JUST WHEN I THOUGHT IT WAS SAFE to get back to more important issues this Sunday, now that I have completed the oppression of marking students’ work, the cleaning girls have more or less cleaned the house and I have had luncheon in a Middle-Eastern restaurant a brisk walk from my house, I am assailed by abhorrent news from the Vatican City involving Pope Benedict XVI.
I HAD COME IN RELAXED FASHION TO MY STUDY to complete my latest painting, a nude study that will look fetching above my desk, when I turned on Sky News and saw our good Catholic leader informing the planet, according to the lady on the programme, that wearing condoms was acceptable now.
LATIN IS A TRICKY LANGUAGE at the best of times, and I am not sure what language Joseph Ratzinger might have been speaking when he gave his interview to L’Ossatore Romano, but one hopes there is a misquotation of some sort involved in these most ominous of tidings.

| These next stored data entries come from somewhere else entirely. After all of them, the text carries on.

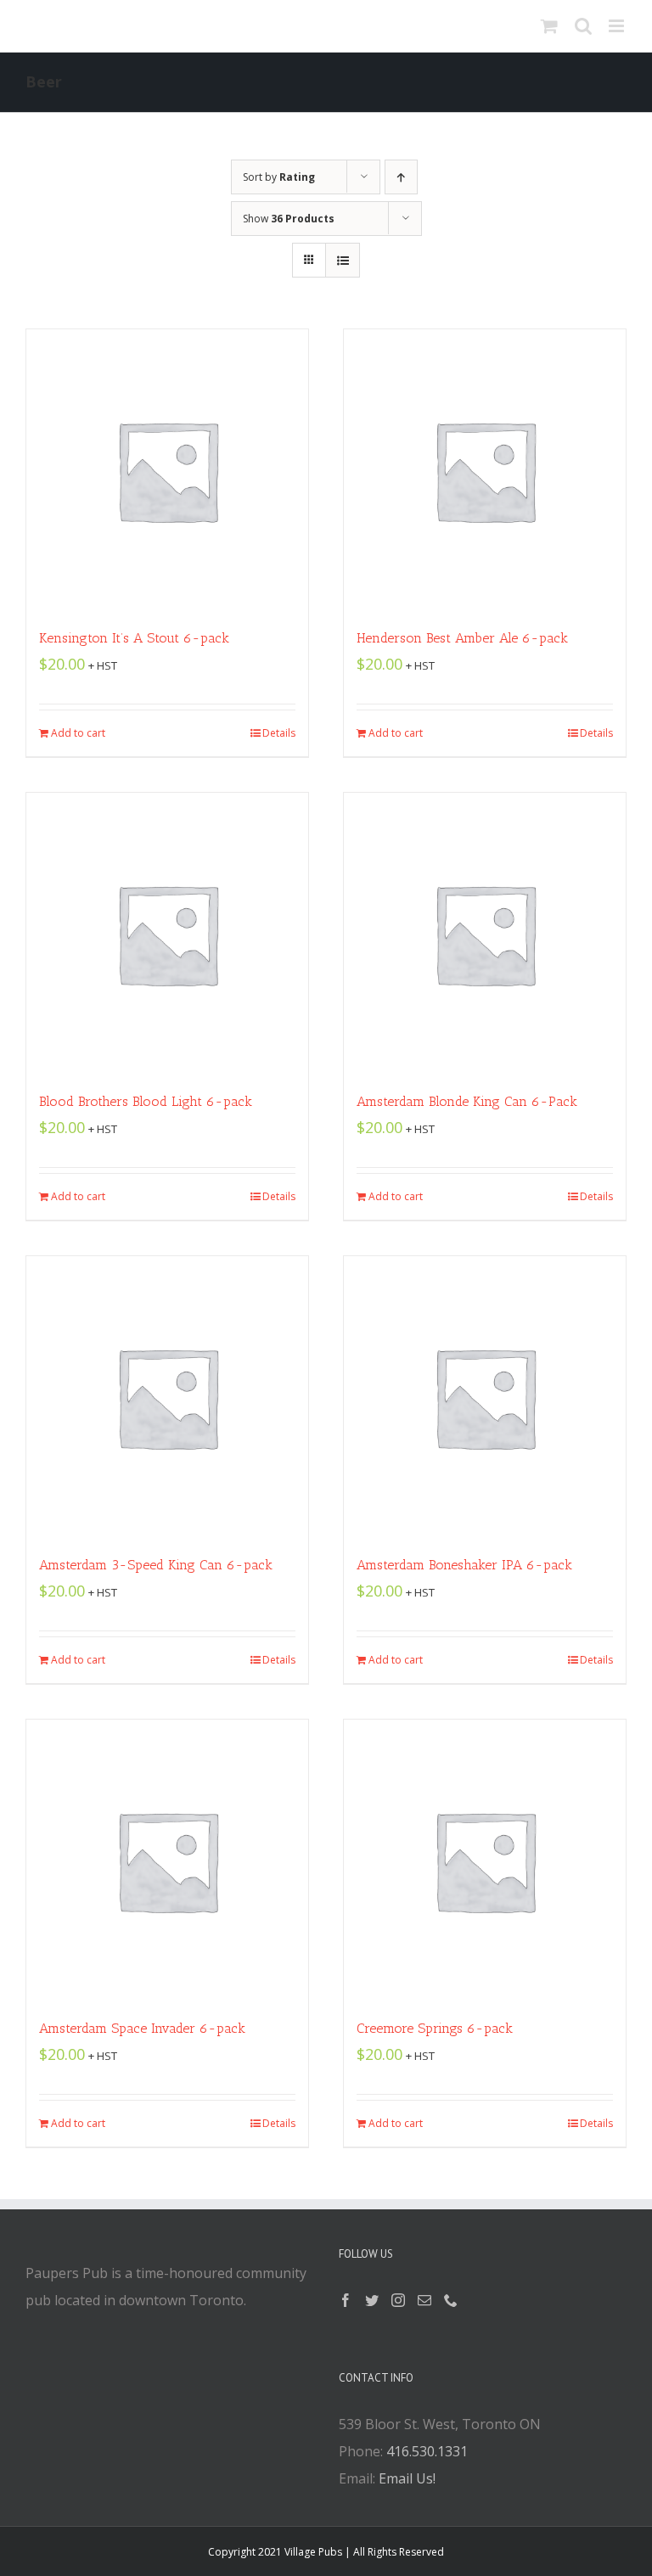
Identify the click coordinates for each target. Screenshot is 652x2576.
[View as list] (342, 260)
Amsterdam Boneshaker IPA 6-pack (464, 1565)
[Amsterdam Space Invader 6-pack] (167, 1860)
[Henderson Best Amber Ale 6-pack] (485, 470)
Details (278, 733)
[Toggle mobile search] (583, 26)
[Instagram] (398, 2300)
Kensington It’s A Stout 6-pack (134, 638)
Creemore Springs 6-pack (435, 2028)
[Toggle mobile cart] (549, 26)
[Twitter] (372, 2300)
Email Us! (407, 2478)
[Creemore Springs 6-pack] (485, 1860)
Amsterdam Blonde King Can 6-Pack (467, 1101)
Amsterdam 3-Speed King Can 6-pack (156, 1565)
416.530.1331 (427, 2451)
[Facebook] (345, 2300)
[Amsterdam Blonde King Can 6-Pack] (485, 934)
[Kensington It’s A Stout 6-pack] (167, 470)
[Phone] (451, 2300)
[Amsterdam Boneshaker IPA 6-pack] (485, 1397)
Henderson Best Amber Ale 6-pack (462, 638)
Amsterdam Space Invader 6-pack (142, 2028)
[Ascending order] (401, 177)
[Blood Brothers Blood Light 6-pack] (167, 934)
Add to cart (78, 733)
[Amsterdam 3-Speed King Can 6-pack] (167, 1397)
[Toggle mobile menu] (618, 26)
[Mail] (424, 2300)
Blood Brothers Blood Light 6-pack (145, 1101)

NVAGDA WAS HOW WE WERE TAUGHT LATIN nouns at school: nominative, vocative, accusative, genitive, dative and ablative (and in some cases, locative). This was not too difficult to follow, except when one got down to the dative and ablative forms, which were regularly translated, in the case of a noun like Mensa, a table, as “to, at, through or for a table” and “by, through, with or from a table”.
THUS I HOPE THAT WHEN JOURNALISTS TELL US that the Pope has stated that condoms can be used “by men” when having sex “with men”, or “by male prostitutes with diseases” “for the prevention of disease”, that the whole thing is more of a translation mistake than my Oxford entrance examination in Latin was. But if the Roman Catholic Church is now suggesting that “if one has to have sex with a male prostitute then one should use a condom”, then my comment can only be one: unicuique suum.